TASK DESCRIPTION » Copy the listing below line for line, with no changes.

RECORD EXTRACTS »

________________________________________

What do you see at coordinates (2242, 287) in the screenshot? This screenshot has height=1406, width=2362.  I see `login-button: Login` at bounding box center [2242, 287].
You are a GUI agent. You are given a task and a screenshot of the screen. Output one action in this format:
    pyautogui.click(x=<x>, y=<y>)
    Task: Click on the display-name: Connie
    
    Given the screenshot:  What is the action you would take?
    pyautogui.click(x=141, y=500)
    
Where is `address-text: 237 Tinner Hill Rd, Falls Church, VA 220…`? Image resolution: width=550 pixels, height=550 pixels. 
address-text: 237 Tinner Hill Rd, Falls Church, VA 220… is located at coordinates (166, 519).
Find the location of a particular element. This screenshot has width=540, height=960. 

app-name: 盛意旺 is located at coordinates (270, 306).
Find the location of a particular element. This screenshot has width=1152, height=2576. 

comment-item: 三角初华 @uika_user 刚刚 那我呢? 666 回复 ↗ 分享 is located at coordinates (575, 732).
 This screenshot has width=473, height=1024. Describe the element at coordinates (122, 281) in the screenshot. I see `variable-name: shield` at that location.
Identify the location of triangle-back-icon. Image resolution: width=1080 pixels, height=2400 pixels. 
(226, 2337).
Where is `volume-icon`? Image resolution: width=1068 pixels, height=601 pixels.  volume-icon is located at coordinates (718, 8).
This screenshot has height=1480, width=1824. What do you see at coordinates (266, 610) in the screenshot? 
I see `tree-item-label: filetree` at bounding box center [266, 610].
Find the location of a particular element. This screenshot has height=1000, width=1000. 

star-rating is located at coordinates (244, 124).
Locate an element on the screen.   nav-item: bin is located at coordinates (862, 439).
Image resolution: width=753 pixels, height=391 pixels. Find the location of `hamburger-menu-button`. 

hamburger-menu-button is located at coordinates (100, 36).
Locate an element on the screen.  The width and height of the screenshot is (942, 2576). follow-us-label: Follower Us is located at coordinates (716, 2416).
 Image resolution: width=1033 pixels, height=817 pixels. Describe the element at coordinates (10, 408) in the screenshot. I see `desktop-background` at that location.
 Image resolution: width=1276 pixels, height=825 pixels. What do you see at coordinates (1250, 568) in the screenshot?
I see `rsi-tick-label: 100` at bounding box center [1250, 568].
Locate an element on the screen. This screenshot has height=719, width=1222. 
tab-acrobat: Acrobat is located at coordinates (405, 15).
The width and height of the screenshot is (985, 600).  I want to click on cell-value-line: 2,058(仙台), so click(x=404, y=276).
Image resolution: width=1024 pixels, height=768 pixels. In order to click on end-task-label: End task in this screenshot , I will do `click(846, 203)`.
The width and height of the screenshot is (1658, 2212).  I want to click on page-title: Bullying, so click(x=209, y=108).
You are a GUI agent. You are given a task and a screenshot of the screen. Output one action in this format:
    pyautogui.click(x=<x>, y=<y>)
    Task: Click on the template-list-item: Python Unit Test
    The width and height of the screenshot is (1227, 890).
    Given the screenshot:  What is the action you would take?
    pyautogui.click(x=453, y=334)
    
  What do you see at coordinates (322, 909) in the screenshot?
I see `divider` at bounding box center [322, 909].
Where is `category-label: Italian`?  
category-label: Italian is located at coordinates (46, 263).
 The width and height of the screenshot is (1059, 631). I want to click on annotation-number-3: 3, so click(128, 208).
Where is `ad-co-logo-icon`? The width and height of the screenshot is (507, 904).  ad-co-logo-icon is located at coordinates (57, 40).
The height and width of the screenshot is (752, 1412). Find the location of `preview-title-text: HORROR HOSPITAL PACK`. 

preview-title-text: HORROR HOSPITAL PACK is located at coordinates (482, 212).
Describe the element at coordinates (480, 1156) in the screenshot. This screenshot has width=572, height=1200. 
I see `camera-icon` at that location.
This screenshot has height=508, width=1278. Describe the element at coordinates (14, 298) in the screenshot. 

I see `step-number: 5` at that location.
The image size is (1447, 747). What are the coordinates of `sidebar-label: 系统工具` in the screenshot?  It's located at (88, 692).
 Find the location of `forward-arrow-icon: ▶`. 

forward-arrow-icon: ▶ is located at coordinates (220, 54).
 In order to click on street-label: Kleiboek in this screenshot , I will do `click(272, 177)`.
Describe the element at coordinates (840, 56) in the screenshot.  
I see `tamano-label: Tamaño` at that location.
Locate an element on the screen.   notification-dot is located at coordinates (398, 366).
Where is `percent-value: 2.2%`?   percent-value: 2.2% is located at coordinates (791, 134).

________________________________________

EXERCISE RESULT »
What do you see at coordinates (2242, 287) in the screenshot? This screenshot has height=1406, width=2362.  I see `login-button: Login` at bounding box center [2242, 287].
You are a GUI agent. You are given a task and a screenshot of the screen. Output one action in this format:
    pyautogui.click(x=<x>, y=<y>)
    Task: Click on the display-name: Connie
    
    Given the screenshot:  What is the action you would take?
    pyautogui.click(x=141, y=500)
    
Where is `address-text: 237 Tinner Hill Rd, Falls Church, VA 220…`? Image resolution: width=550 pixels, height=550 pixels. 
address-text: 237 Tinner Hill Rd, Falls Church, VA 220… is located at coordinates (166, 519).
Find the location of a particular element. This screenshot has width=540, height=960. 

app-name: 盛意旺 is located at coordinates (270, 306).
Find the location of a particular element. This screenshot has width=1152, height=2576. 

comment-item: 三角初华 @uika_user 刚刚 那我呢? 666 回复 ↗ 分享 is located at coordinates (575, 732).
 This screenshot has width=473, height=1024. Describe the element at coordinates (122, 281) in the screenshot. I see `variable-name: shield` at that location.
Identify the location of triangle-back-icon. Image resolution: width=1080 pixels, height=2400 pixels. 
(226, 2337).
Where is `volume-icon`? Image resolution: width=1068 pixels, height=601 pixels.  volume-icon is located at coordinates (718, 8).
This screenshot has height=1480, width=1824. What do you see at coordinates (266, 610) in the screenshot? 
I see `tree-item-label: filetree` at bounding box center [266, 610].
Find the location of a particular element. This screenshot has height=1000, width=1000. 

star-rating is located at coordinates (244, 124).
Locate an element on the screen.   nav-item: bin is located at coordinates (862, 439).
Image resolution: width=753 pixels, height=391 pixels. Find the location of `hamburger-menu-button`. 

hamburger-menu-button is located at coordinates (100, 36).
Locate an element on the screen.  The width and height of the screenshot is (942, 2576). follow-us-label: Follower Us is located at coordinates (716, 2416).
 Image resolution: width=1033 pixels, height=817 pixels. Describe the element at coordinates (10, 408) in the screenshot. I see `desktop-background` at that location.
 Image resolution: width=1276 pixels, height=825 pixels. What do you see at coordinates (1250, 568) in the screenshot?
I see `rsi-tick-label: 100` at bounding box center [1250, 568].
Locate an element on the screen. This screenshot has height=719, width=1222. 
tab-acrobat: Acrobat is located at coordinates (405, 15).
The width and height of the screenshot is (985, 600).  I want to click on cell-value-line: 2,058(仙台), so click(x=404, y=276).
Image resolution: width=1024 pixels, height=768 pixels. In order to click on end-task-label: End task in this screenshot , I will do `click(846, 203)`.
The width and height of the screenshot is (1658, 2212).  I want to click on page-title: Bullying, so click(x=209, y=108).
You are a GUI agent. You are given a task and a screenshot of the screen. Output one action in this format:
    pyautogui.click(x=<x>, y=<y>)
    Task: Click on the template-list-item: Python Unit Test
    The width and height of the screenshot is (1227, 890).
    Given the screenshot:  What is the action you would take?
    pyautogui.click(x=453, y=334)
    
  What do you see at coordinates (322, 909) in the screenshot?
I see `divider` at bounding box center [322, 909].
Where is `category-label: Italian`?  
category-label: Italian is located at coordinates (46, 263).
 The width and height of the screenshot is (1059, 631). I want to click on annotation-number-3: 3, so click(128, 208).
Where is `ad-co-logo-icon`? The width and height of the screenshot is (507, 904).  ad-co-logo-icon is located at coordinates (57, 40).
The height and width of the screenshot is (752, 1412). Find the location of `preview-title-text: HORROR HOSPITAL PACK`. 

preview-title-text: HORROR HOSPITAL PACK is located at coordinates (482, 212).
Describe the element at coordinates (480, 1156) in the screenshot. This screenshot has width=572, height=1200. 
I see `camera-icon` at that location.
This screenshot has height=508, width=1278. Describe the element at coordinates (14, 298) in the screenshot. 

I see `step-number: 5` at that location.
The image size is (1447, 747). What are the coordinates of `sidebar-label: 系统工具` in the screenshot?  It's located at (88, 692).
 Find the location of `forward-arrow-icon: ▶`. 

forward-arrow-icon: ▶ is located at coordinates (220, 54).
 In order to click on street-label: Kleiboek in this screenshot , I will do `click(272, 177)`.
Describe the element at coordinates (840, 56) in the screenshot.  
I see `tamano-label: Tamaño` at that location.
Locate an element on the screen.   notification-dot is located at coordinates (398, 366).
Where is `percent-value: 2.2%`?   percent-value: 2.2% is located at coordinates (791, 134).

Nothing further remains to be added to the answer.